#### Exercise materials ####

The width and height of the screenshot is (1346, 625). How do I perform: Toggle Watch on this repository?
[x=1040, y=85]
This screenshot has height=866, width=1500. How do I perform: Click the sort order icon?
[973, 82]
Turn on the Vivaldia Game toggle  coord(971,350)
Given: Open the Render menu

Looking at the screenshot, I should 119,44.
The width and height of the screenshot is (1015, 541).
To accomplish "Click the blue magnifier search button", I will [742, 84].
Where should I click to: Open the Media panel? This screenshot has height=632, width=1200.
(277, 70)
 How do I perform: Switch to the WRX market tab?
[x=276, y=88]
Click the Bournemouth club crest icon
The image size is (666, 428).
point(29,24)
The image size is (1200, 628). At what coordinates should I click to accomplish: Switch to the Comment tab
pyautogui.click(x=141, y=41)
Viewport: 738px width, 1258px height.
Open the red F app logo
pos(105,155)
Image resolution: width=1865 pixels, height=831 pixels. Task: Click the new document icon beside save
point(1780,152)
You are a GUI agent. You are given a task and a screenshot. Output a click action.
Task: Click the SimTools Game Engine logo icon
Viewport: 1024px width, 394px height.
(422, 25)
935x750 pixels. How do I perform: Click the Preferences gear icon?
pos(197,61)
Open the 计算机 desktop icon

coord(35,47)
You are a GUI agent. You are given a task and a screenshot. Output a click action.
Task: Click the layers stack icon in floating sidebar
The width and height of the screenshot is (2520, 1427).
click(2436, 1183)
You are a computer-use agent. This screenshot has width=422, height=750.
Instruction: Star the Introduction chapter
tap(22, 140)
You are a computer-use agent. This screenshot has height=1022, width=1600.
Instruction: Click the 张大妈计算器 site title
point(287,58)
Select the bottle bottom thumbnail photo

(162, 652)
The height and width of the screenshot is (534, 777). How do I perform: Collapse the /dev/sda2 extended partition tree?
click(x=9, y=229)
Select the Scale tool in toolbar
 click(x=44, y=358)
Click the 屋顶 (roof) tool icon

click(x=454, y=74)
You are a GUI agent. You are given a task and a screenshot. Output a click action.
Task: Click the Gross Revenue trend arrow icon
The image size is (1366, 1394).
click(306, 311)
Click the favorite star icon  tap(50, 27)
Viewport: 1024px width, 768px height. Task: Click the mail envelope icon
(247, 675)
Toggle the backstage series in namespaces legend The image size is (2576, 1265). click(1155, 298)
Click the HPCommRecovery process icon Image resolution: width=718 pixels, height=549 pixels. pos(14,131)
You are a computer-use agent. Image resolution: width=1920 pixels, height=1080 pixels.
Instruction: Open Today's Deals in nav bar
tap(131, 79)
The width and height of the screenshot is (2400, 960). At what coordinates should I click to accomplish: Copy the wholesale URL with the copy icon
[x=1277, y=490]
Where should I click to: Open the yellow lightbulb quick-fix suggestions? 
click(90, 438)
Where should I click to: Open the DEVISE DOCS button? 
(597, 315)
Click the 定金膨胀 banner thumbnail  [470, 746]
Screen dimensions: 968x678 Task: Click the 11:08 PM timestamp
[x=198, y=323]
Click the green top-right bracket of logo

####

● **Direction**: Copy the entire listing above word for word, keeping every line the same.

● **Result of the task**:
The width and height of the screenshot is (1346, 625). How do I perform: Toggle Watch on this repository?
[x=1040, y=85]
This screenshot has height=866, width=1500. How do I perform: Click the sort order icon?
[973, 82]
Turn on the Vivaldia Game toggle  coord(971,350)
Given: Open the Render menu

Looking at the screenshot, I should 119,44.
The width and height of the screenshot is (1015, 541).
To accomplish "Click the blue magnifier search button", I will [742, 84].
Where should I click to: Open the Media panel? This screenshot has height=632, width=1200.
(277, 70)
 How do I perform: Switch to the WRX market tab?
[x=276, y=88]
Click the Bournemouth club crest icon
The image size is (666, 428).
point(29,24)
The image size is (1200, 628). At what coordinates should I click to accomplish: Switch to the Comment tab
pyautogui.click(x=141, y=41)
Viewport: 738px width, 1258px height.
Open the red F app logo
pos(105,155)
Image resolution: width=1865 pixels, height=831 pixels. Task: Click the new document icon beside save
point(1780,152)
You are a GUI agent. You are given a task and a screenshot. Output a click action.
Task: Click the SimTools Game Engine logo icon
Viewport: 1024px width, 394px height.
(422, 25)
935x750 pixels. How do I perform: Click the Preferences gear icon?
pos(197,61)
Open the 计算机 desktop icon

coord(35,47)
You are a GUI agent. You are given a task and a screenshot. Output a click action.
Task: Click the layers stack icon in floating sidebar
The width and height of the screenshot is (2520, 1427).
click(2436, 1183)
You are a computer-use agent. This screenshot has width=422, height=750.
Instruction: Star the Introduction chapter
tap(22, 140)
You are a computer-use agent. This screenshot has height=1022, width=1600.
Instruction: Click the 张大妈计算器 site title
point(287,58)
Select the bottle bottom thumbnail photo

(162, 652)
The height and width of the screenshot is (534, 777). How do I perform: Collapse the /dev/sda2 extended partition tree?
click(x=9, y=229)
Select the Scale tool in toolbar
 click(x=44, y=358)
Click the 屋顶 (roof) tool icon

click(x=454, y=74)
You are a GUI agent. You are given a task and a screenshot. Output a click action.
Task: Click the Gross Revenue trend arrow icon
The image size is (1366, 1394).
click(306, 311)
Click the favorite star icon  tap(50, 27)
Viewport: 1024px width, 768px height. Task: Click the mail envelope icon
(247, 675)
Toggle the backstage series in namespaces legend The image size is (2576, 1265). click(1155, 298)
Click the HPCommRecovery process icon Image resolution: width=718 pixels, height=549 pixels. pos(14,131)
You are a computer-use agent. Image resolution: width=1920 pixels, height=1080 pixels.
Instruction: Open Today's Deals in nav bar
tap(131, 79)
The width and height of the screenshot is (2400, 960). At what coordinates should I click to accomplish: Copy the wholesale URL with the copy icon
[x=1277, y=490]
Where should I click to: Open the yellow lightbulb quick-fix suggestions? 
click(90, 438)
Where should I click to: Open the DEVISE DOCS button? 
(597, 315)
Click the 定金膨胀 banner thumbnail  [470, 746]
Screen dimensions: 968x678 Task: Click the 11:08 PM timestamp
[x=198, y=323]
Click the green top-right bracket of logo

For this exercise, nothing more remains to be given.